Source material =>
◆ ◆ ◆ ◆
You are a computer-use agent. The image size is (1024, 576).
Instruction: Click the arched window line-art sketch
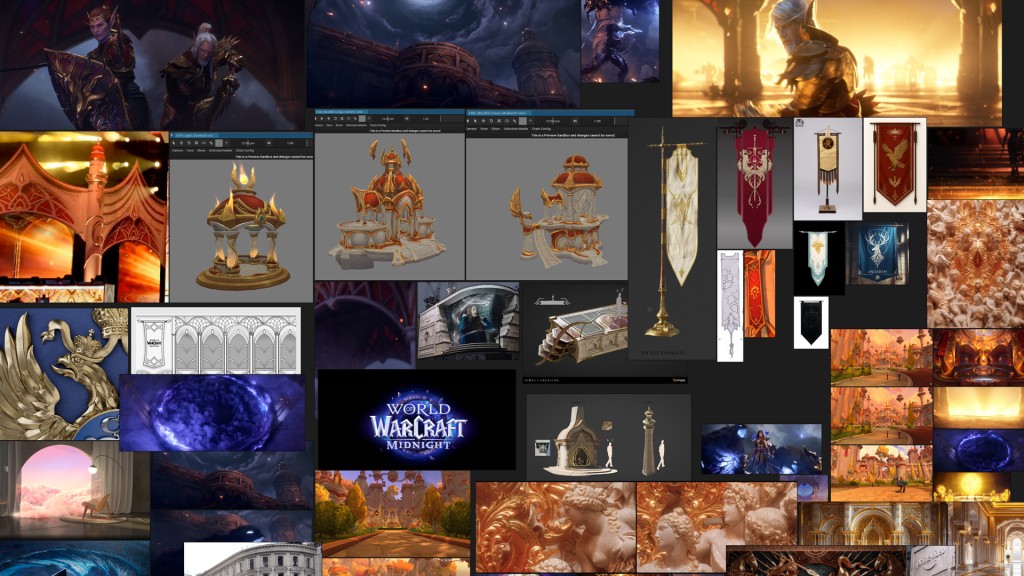pos(215,341)
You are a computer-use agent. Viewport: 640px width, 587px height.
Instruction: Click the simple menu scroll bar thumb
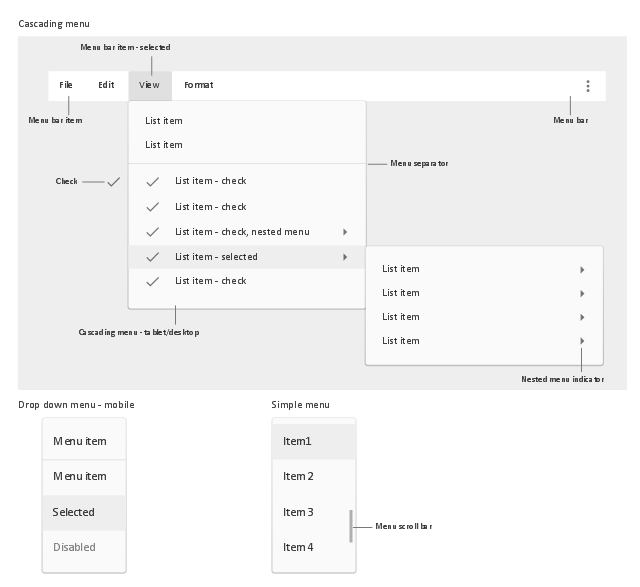(351, 526)

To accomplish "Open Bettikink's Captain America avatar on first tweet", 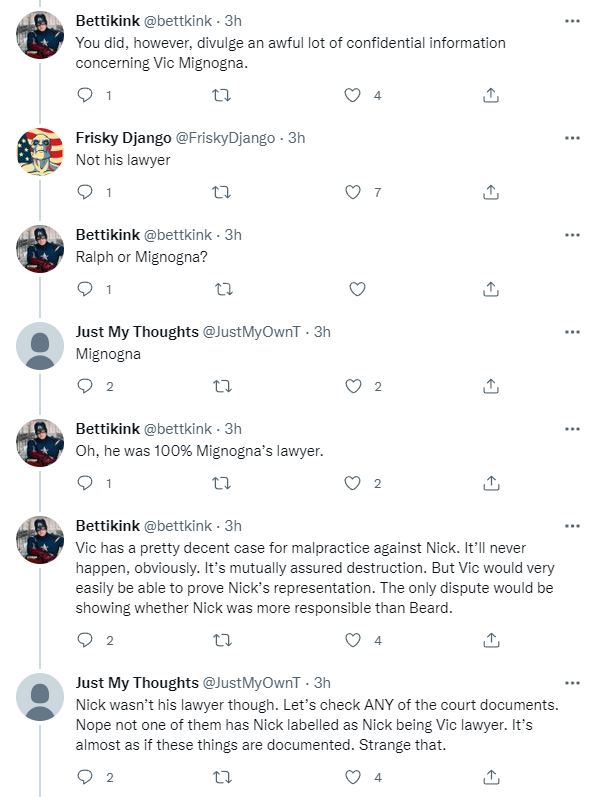I will [x=40, y=35].
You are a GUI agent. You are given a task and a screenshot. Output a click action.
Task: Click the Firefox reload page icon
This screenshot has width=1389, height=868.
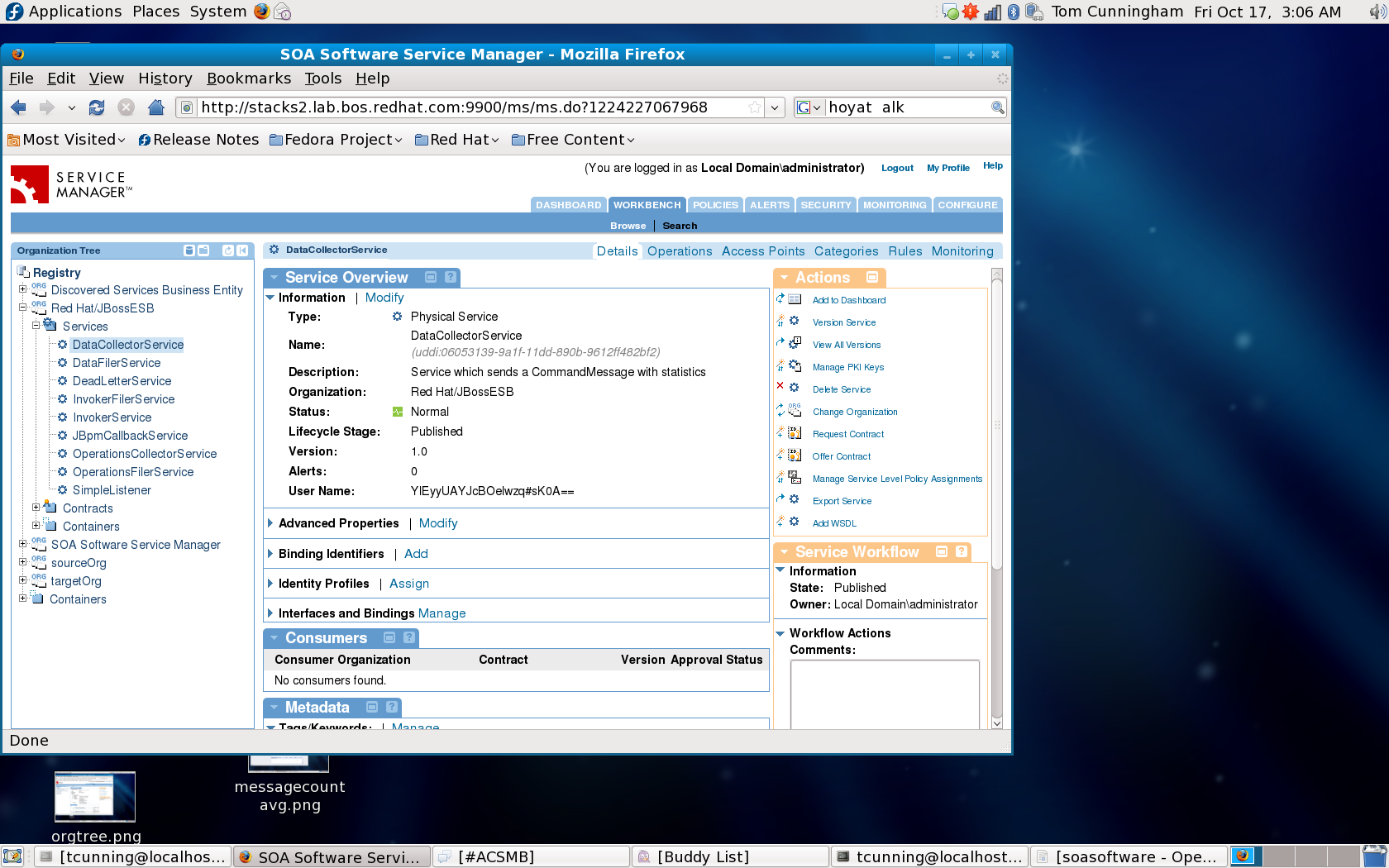(x=97, y=107)
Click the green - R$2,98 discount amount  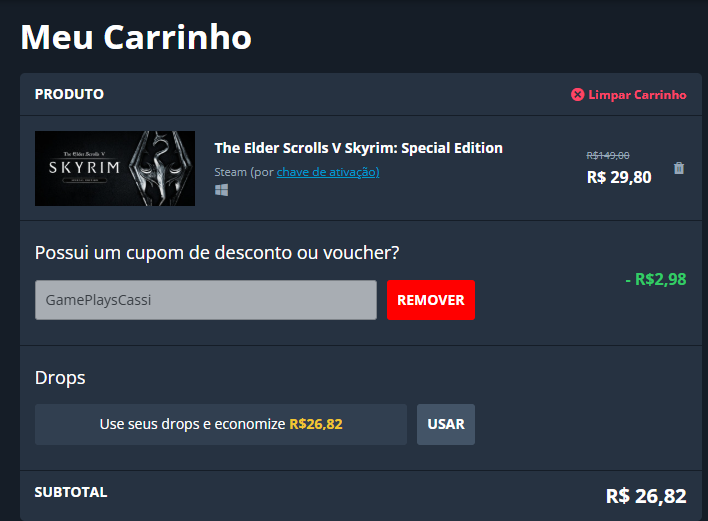click(x=656, y=279)
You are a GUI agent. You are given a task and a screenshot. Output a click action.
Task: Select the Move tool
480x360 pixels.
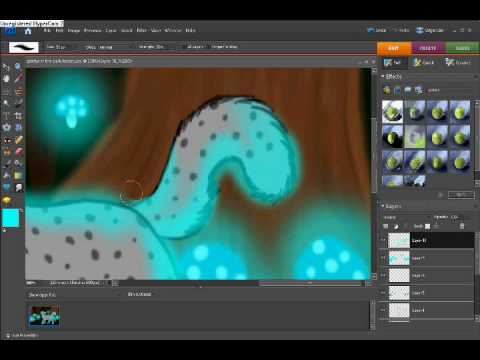pyautogui.click(x=6, y=67)
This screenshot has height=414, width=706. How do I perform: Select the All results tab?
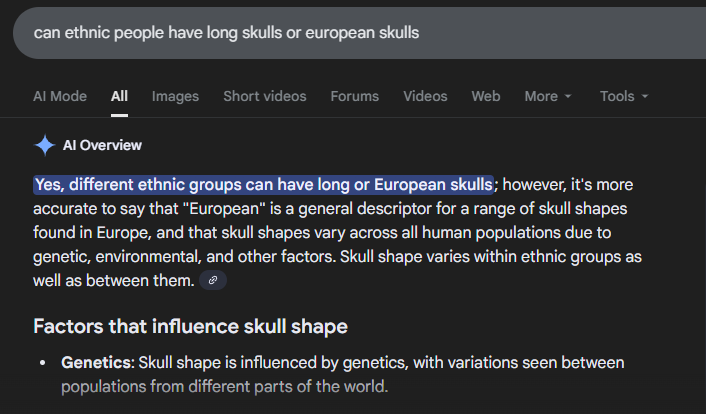point(120,96)
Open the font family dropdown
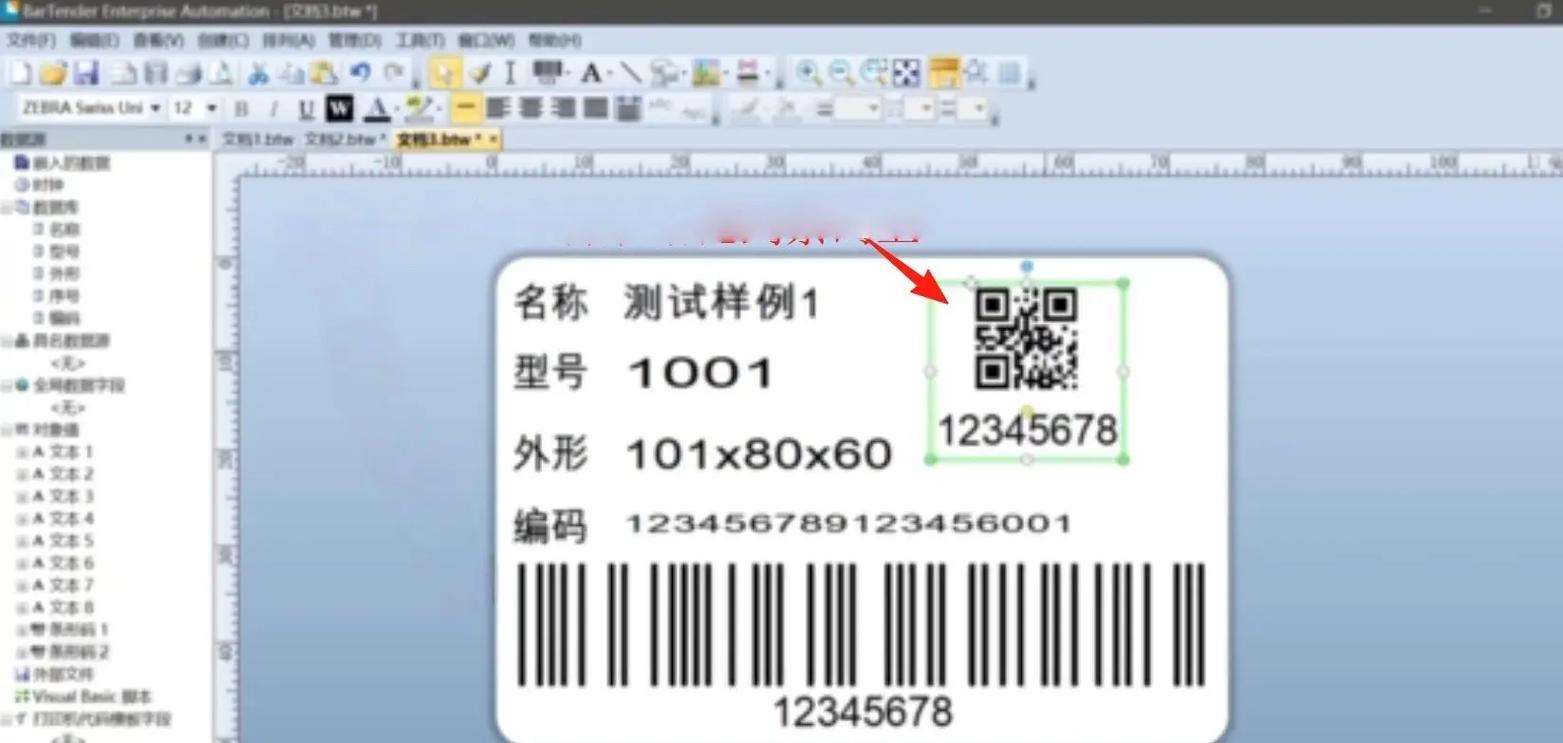 point(155,108)
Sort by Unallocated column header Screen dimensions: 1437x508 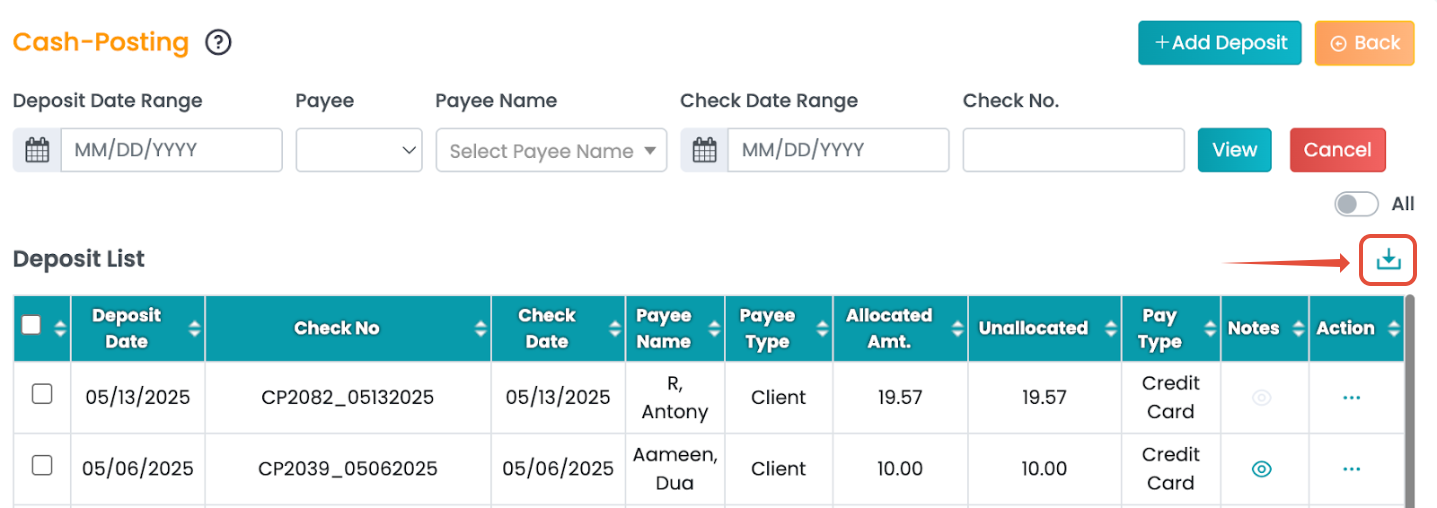1033,328
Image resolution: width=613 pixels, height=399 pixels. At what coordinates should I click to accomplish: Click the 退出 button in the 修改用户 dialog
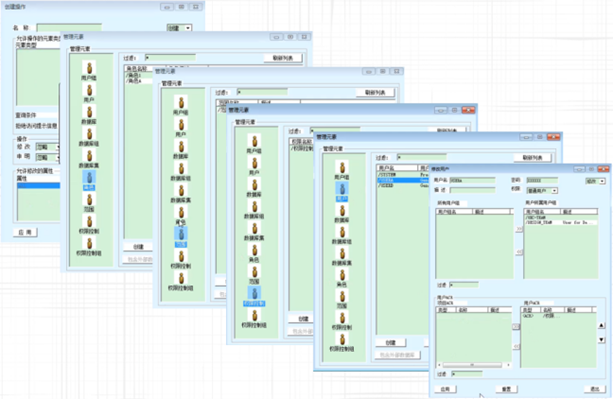coord(595,389)
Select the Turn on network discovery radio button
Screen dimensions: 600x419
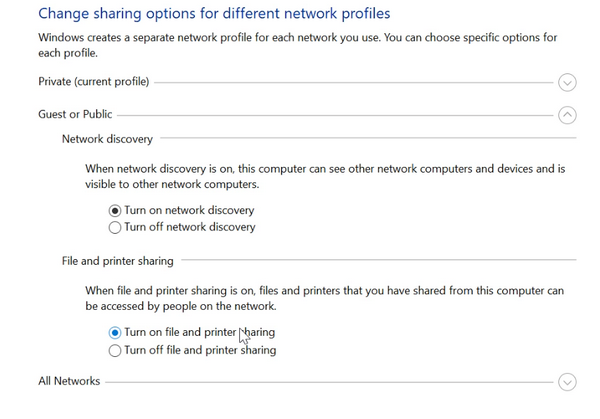(115, 211)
◆ ◆ ◆ ◆
After reading the records above, say how many lines hold the string "agent", using only a number.

Finished task =>
4